### REQUIRED ACTIONS
1. In the article on Ajman's property slowdown, why does the founder of Rasmala Investments expect the off-plan market to die? Answer in one to three sentences.
2. According to the article on Ajman's property slowdown, which development is the only one near 50 percent completed?

### DOCUMENT SEGMENT
The off-plan property model that has fuelled record prices in the UAE is set to disappear as financing dries up.
Property slowdown hits Ajman's frontier
Ajman could justifiably lay claim to being the frontier of the country's property industry. It is where the market for unbuilt dwellings, sold off-plan to home seekers and speculators, has been tested beyond anywhere else in the country. It is also where some analysts see the demise of the off-plan model, which was conceived as a convenient way to finance construction but has in some cases become prey to questionable business practices as well as the economic downturn.
Concerns over the lack of regulation and infrastructure, including electricity supply, have been compounded by the global credit crisis, which has choked the supply of finance to developers, investors and home buyers. "The [off-plan] market will die because developers will be unable to secure financing for the foreseeable future," says Ali al Shihabi, the founder and chief executive of Rasmala Investments.
According to agents in the emirate, more than 90 per cent of projects launched in Ajman, mostly along the Emirates Road, have been sold off-plan. Many have yet to start construction. Zaid Siddik, from the brokerage firm Aqua Properties, says only one development, Emirates City, is near 50 per cent completed. Like most property markets in the UAE, off-plan sales in Ajman have declined despite the past allure of low prices, guarantees of a residence visa and a freehold law that allowed non-GCC citizens to buy.
While the average sale price in Dubai is near Dh1,800 (US$490) per square foot for flats, and topping Dh3,000 in certain projects, Ajman's prices range between Dh530 and Dh570 per sq ft, by far the lowest in the Emirates. Even at those levels, prices in Ajman have also surged in the past year, making it highly attractive for speculators planning on flipping, or reselling, their units after a few months. In December last year, properties were selling for about Dh450 per sq ft.

### GIVEN MATERIAL
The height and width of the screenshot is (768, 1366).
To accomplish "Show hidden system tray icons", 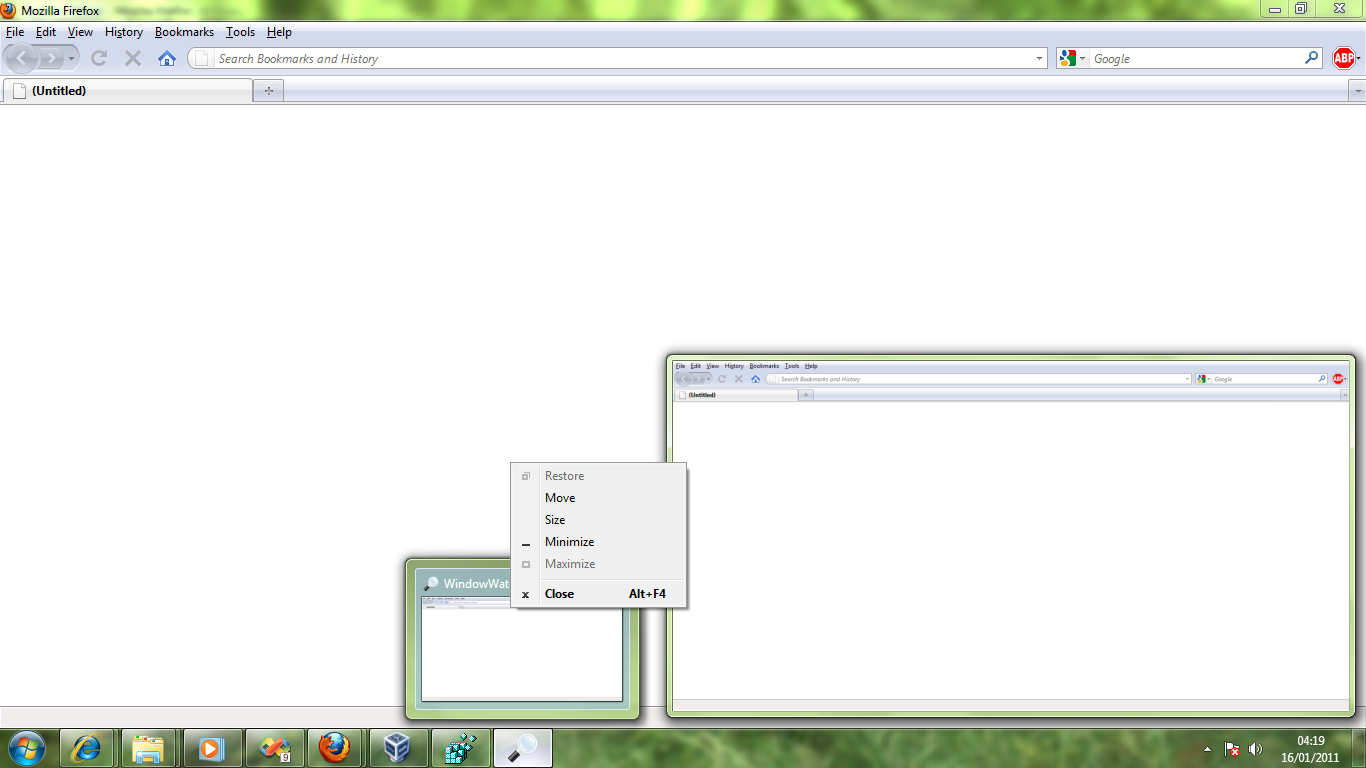I will pyautogui.click(x=1207, y=749).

### COMPLETE ANSWERS
1. He expects it to die because developers will be unable to secure financing for the foreseeable future. The global credit crisis has choked the supply of finance to developers, investors and home buyers.

2. Emirates City.